At the start of July 2024, the separate "Black Hills Fox" branding was discontinued for KEVN-LD and its simulcasts, and both KOTA and KEVN now feature the "KOTA Territory" branding across both stations vocally, without any mention of their affiliations. KEVN's logo now simply features the Fox logomark replacing that of ABC's, while keeping the black circle the ABC logo usually sits upon for the simplicity of branding both stations.

==Subchannels==
The station's signal is multiplexed:

Subchannels of KEVN-LD
| Channel | Res. | Short name | Programming |
| 7.1 | 720p | FOX-HD | Fox |
| 3.1 | ABC-HD | ABC (KOTA-TV) |

==News operation==

KEVN-LD broadcasts 9 1/2 hours of locally produced newscasts each week (with 1 1/2 hours each weekday and one hour each on Saturdays and Sundays). The station carries a 6 p.m. newscast, but does not produce any newscasts during morning or midday timeslots. It rebroadcasts its hour-long 9 p.m. news program at 6 a.m. on weekday mornings.

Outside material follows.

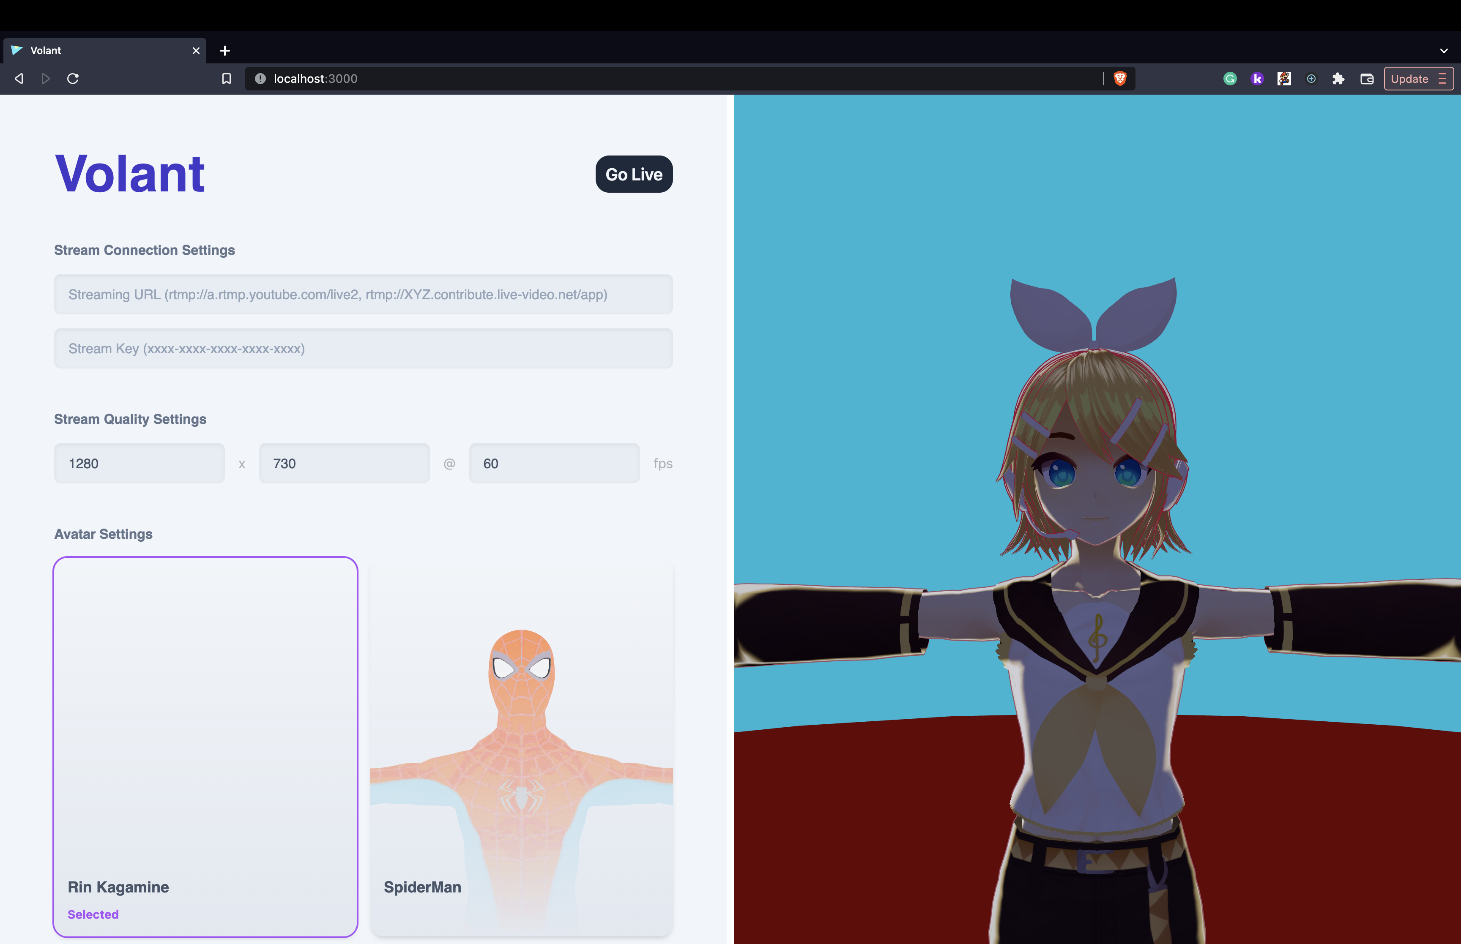Open the Brave wallet icon
Screen dimensions: 1461x944
point(1367,78)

Early in KEVN's Fox affiliation (on what is now KOTA-TV), the station produced an hour-long morning newscast at 7 a.m. and half-hour newscasts at noon, 5:30 p.m., and 10 p.m.; on weekends, KEVN aired only its late newscast. In 1998, the station moved the late newscast to 9 p.m., making it the first Rapid City station to produce a prime time newscast; Around the same time, the morning and midday newscasts were discontinued. By 2001, KEVN expanded the weeknight 9 p.m. news to an hour; the weekend edition of the newscast was expanded to an hour on November 2, 2013. The station moved the early evening newscast to 6 p.m. on March 31, 2008, and relaunched it as The Six.